But his mental state had clearly deteriorated, as reflected by his irrational reasons for exercising which, he admitted, was part of a strategic, and seemingly suicidal, exit plan. When I asked if he was bulking up to undertake a hunger strike, he said no. Instead, he looked over at the door separating our meeting room from the outer corridor and noted that it was “flimsy.” When I pointed out there were well-armed guards on the other side, he declared with crazy bravado: “I’m not afraid of anyone and God help the person who challenges that. I’m a ticking time bomb…tick, tick, tick goes the clock.”

His desperate frustration is focused on what he perceives as the lack of any real interest from President Obama to bring him home. “I am suffering now because he hasn’t done anything,” he asserted.
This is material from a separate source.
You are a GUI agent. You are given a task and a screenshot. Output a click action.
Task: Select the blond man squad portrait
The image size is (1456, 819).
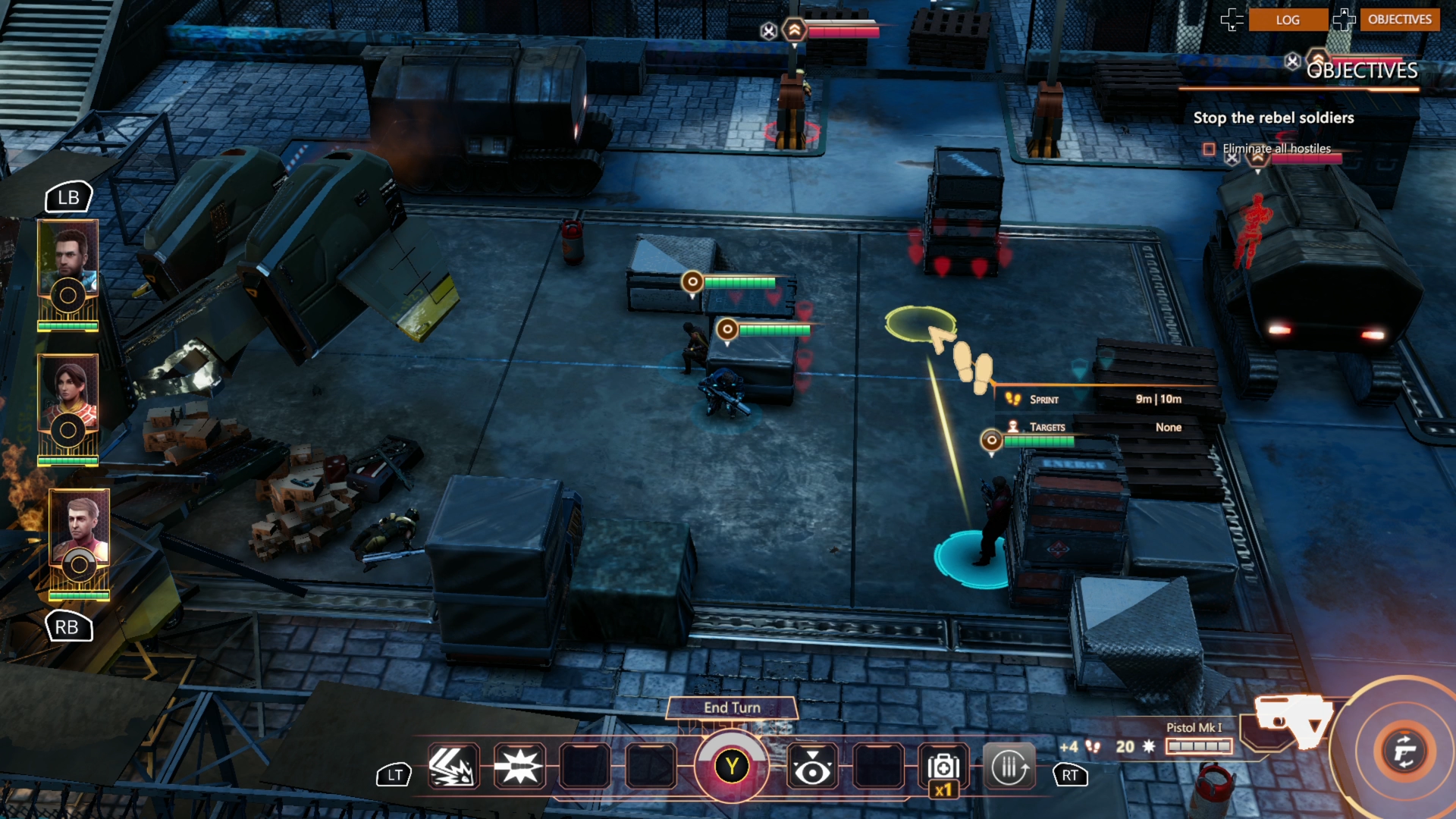(80, 526)
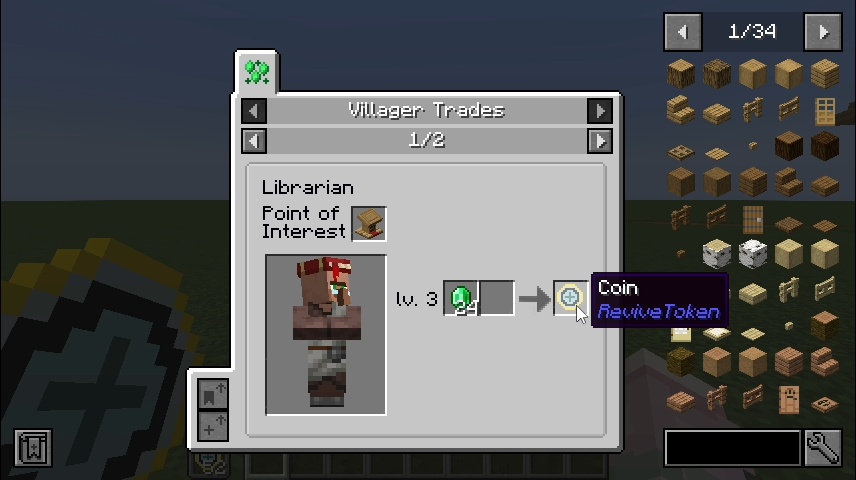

We discussed the political obstacles the President faces. Both nationally and in the swing state of Florida, public opinion polls have shifted to majority support for improved relations, but Obama still confronts rabid conservative resistance to a dialogue with Cuba. Gross dismissed the position of the hard-line Cuban-Americans legislators, such as the powerful Senate Foreign Relations Committee chairman, Robert Menendez, who object to any negotiations with the Cuban government—particularly talks that might lead to Gross’s freedom in exchange for the release of three Cuban spies who have been incarcerated in US prisons since 1998. “If they are irrational crackpots,” he suggested, “why not just ignore them and be decisive, Mr. Obama?”

The president, he noted, had engaged in decisive diplomacy with Iran over that country’s nuclear capabilities, even placing a call to Iranian President Hassan Rouhani to push talks forward. Why couldn’t Obama undertake the same type of bold diplomatic dialogue with Raúl Castro? “You want to resolve the problem?” he advised. “Pick up the phone.”

Ironically, it was Barack Obama who, as a presidential candidate in 2008, boldly pledged to sit down with Raúl Castro to improve relations—as part of his foreign policy philosophy that “it’s important for the United States not just to talk to its friends, but also to its enemies.” At the time, Obama committed himself to pursue “an aggressive and principled bilateral diplomacy” with Cuba.

Gross’s threat of a renewed hunger strike—or an even more perilous form of protest—creates both an immediate incentive and an urgent opportunity for President Obama to implement that “principled” diplomatic approach. As a second term president with only his legacy at stake, Obama has extraordinary latitude to change the dark and scandal-ridden history of US-Cuban relations. With Cuba reaching the end of both the Castro era and its failed socialist economic system, the United States has substantive bilateral and regional interests in ending what Henry Kissinger once called “the perpetual hostility” in US policy toward Cuba and joining the rest of the world in a posture of positive engagement with Havana.

“The US and Cuba should sit down and talk tachlis”—Yiddish for ‘brass tacks’—“and work out a non-belligerency pact,” Gross told me the first time I met him. “I want to see unconditional talks,” he reiterated last December. His future, and the future of US-Cuban relations, depends on President Obama’s heeding that advice.